Resins are most familiar as tacky discharges from pine trees (and as the substance in amber, and rosin for violin bows). They were most valued however as the basis of ancient commodities like frankincense and myrrh (two of the three gifts of the Three Wise Men to the baby Jesus) and getting access to their source was one benefit to Solomon for marrying the Queen of Sheba (now Ethiopia). Resins were the original antiseptic remedies, ground and applied as powders or pastes to wounds or inflamed tissues, and were also used for mummification. With alcohol distillation it was found that they could be dissolved in 90% alcohol and in this form they remain a most powerful mouthwash and gargle, for infected sore throats and gum disease. They never attracted much early research interest because they permanently coat expensive glassware! For use in the mouth, gums and throat hey are best combined with concentrated licorice extracts to keep the resins in suspension and add extra soothing properties. It appears that they work both as local antiseptics and by stimulating white blood cell activity under the mucosal surface. They feel extremely effective!
The salty flavour is immediately distinctive. A grain dropped onto the tongue is instantly moistening and a sprinkle on food enkindles digestion. This easily recognisable flavour has its receptors right at the front of the tongue. The salty flavor creates moisture and heat, a sinking and heavy effect which is very grounding for the nervous system and encourages stability. People who are solid and reliable become known as ‘the salt of the earth'.
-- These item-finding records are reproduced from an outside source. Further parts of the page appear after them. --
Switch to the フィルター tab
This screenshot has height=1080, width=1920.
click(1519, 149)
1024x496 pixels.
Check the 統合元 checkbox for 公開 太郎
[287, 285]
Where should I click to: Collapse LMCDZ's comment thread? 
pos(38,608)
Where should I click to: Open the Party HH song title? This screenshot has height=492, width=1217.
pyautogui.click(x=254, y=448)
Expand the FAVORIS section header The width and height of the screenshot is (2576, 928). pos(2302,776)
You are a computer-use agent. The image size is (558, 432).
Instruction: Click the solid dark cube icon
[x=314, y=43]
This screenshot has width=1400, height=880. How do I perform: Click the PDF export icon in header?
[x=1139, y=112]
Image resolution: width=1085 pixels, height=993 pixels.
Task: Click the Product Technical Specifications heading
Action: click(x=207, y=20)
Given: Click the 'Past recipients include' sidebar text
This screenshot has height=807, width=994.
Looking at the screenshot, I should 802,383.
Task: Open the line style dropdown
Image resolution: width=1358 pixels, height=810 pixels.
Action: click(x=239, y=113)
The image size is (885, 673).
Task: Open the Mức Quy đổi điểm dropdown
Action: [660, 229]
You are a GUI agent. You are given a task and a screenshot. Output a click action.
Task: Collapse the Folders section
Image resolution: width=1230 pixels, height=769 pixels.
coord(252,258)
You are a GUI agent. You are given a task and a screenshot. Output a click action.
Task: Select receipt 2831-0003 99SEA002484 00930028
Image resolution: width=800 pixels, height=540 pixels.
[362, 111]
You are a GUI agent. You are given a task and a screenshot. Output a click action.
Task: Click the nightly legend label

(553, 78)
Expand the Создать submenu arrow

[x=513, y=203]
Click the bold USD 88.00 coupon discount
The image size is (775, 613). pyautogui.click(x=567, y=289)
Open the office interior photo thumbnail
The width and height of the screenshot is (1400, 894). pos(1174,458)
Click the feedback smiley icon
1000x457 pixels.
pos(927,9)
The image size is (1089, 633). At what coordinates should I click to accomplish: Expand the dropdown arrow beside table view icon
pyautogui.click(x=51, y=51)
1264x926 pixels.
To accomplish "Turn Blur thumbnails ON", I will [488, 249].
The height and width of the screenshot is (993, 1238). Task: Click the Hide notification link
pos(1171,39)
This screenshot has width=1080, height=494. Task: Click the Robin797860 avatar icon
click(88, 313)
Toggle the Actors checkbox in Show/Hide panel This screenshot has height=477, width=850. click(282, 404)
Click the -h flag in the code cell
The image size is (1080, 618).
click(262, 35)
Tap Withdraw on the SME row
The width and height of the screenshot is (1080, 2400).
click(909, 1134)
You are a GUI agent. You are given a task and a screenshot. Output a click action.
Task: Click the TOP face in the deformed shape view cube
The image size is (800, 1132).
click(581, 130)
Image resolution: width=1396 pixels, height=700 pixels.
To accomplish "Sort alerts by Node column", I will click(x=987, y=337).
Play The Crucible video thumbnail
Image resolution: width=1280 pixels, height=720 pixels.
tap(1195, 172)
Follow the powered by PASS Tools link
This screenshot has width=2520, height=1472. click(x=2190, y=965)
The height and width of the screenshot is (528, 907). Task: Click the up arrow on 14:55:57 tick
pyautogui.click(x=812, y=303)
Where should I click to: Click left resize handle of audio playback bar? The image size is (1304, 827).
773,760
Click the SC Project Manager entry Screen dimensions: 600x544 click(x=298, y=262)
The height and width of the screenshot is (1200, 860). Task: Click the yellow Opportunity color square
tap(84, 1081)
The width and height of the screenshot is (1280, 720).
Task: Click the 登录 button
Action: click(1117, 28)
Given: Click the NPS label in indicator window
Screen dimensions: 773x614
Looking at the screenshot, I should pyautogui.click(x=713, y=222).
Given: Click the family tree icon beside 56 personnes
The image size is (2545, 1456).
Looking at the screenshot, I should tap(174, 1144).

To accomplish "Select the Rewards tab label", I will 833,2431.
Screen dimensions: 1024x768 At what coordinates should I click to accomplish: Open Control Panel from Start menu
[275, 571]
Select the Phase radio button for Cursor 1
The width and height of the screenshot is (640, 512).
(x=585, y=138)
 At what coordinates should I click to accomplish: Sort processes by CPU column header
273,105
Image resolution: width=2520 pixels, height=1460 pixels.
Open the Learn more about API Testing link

The sharp taste of some fruits, and almost all unripe fruits, as well as vinegar and fermented foods, is produced by weak acids (the taste is generated by H+ ions from acids stimulating the sour taste buds). Sour taste buds are hard-wired to generate immediate reflex responses elsewhere in the body. Anyone who likes the refreshing taste of lemon or other citrus in the morning will know that one reflex effect is increased saliva production. Other effects are subjective rather than confirmed by research but there is a consistent view that they include increased digestive activity and contraction of the gallbladder.
In the days when most people never tasted sugar, ‘sweetness’ was associated with the taste of basic foods: that of cooked vegetables, cereals and meat. In other words sweet was the quality of nourishment, and ‘tonic’ remedies. Describing a remedy as sweet generally led to that remedy being used in convalescence or recovery from illness. Interestingly, the plant constituents most often found in classic tonics like licorice, ginseng are plant steroids including saponins, which also have a sweet taste.